The problem with non-thread-group leader exec is that it makes zombie and reaping information undefined or at least semantically vague...
2/n
Polling is a good example for that. A pidfd can be polled for two states: exit and reaped. The reaped notification is well-defined but exit isn't because of multi-threaded exec.
If you hold a thread-specific pidfd to the thread-group leader, i.e., pidfd_open(thread-group-leader-pid, PIDFD_THREAD) then exit notification for the specific thread is vague because the struct pid will be reused...
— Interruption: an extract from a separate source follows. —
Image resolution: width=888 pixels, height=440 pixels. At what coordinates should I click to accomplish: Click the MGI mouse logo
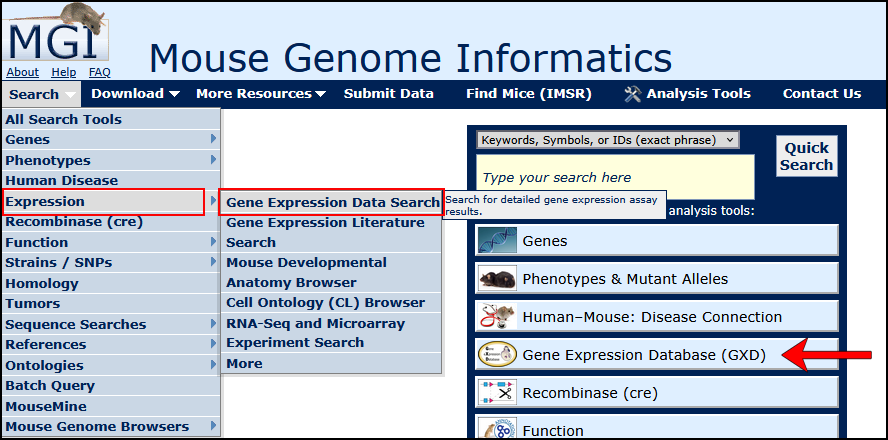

@ljs @jann Yes, in that case all other threads in the thread-group are SIGKILLed by the kernel but they all exit with a success error code and are autoreaped. The execing thread then takes over the struct pid of the thread-group leader aka assumes its PID number and starts a new thread-group.
Think of it as a parasite taking over. :D
3/n
So if a non-thread-group leader thread execs and you poll for exit on the thread-specific pidfd for the thread-group leader before the non-thread-group leader thread did go through with the exec you get notified about the old thread-group leader exiting. If you poll after the thread went through with the exec you don't and block until the new thread-group exits.
And that's just one of the quirks
@jann The lazy thing to do would be to add a prctl() that is inherited similar to NNP that would restrict exec to the thread-group leader. A Kconfig with CONFIG_SANE_THREAD_GROUP_EXEC or the honest thing: deprecate it.
@brauner @jann Better yet, there are threaded programs doing suid exec! :) https://lore.kernel.org/lkml/20220910211215.140270-1-jorge.merlino@canonical.com/
But yeah, the threaded exec is weird. Where does pidfd actually attach for the polling? Exec itself has workarounds for the de_thread mess and ptrace, that did recent archaeology on:
https://lore.kernel.org/lkml/0B25310A-0907-481E-8ADF-EEFA78927BFF@kernel.org/
Is something like this needed for pidfd, or is this changing threadid due to de_thread the same cause for pidfd's problem?
@wrybane @ljs @jann In general, you cannot wait() on individual threads and there's no SIGCHLD generated for them.
The parent's wait works just fine. The execing thread will take over the role of the orignal thread-group leader so from wait's perspective you automagically wait on the correct task, i.e., the thread-group leader.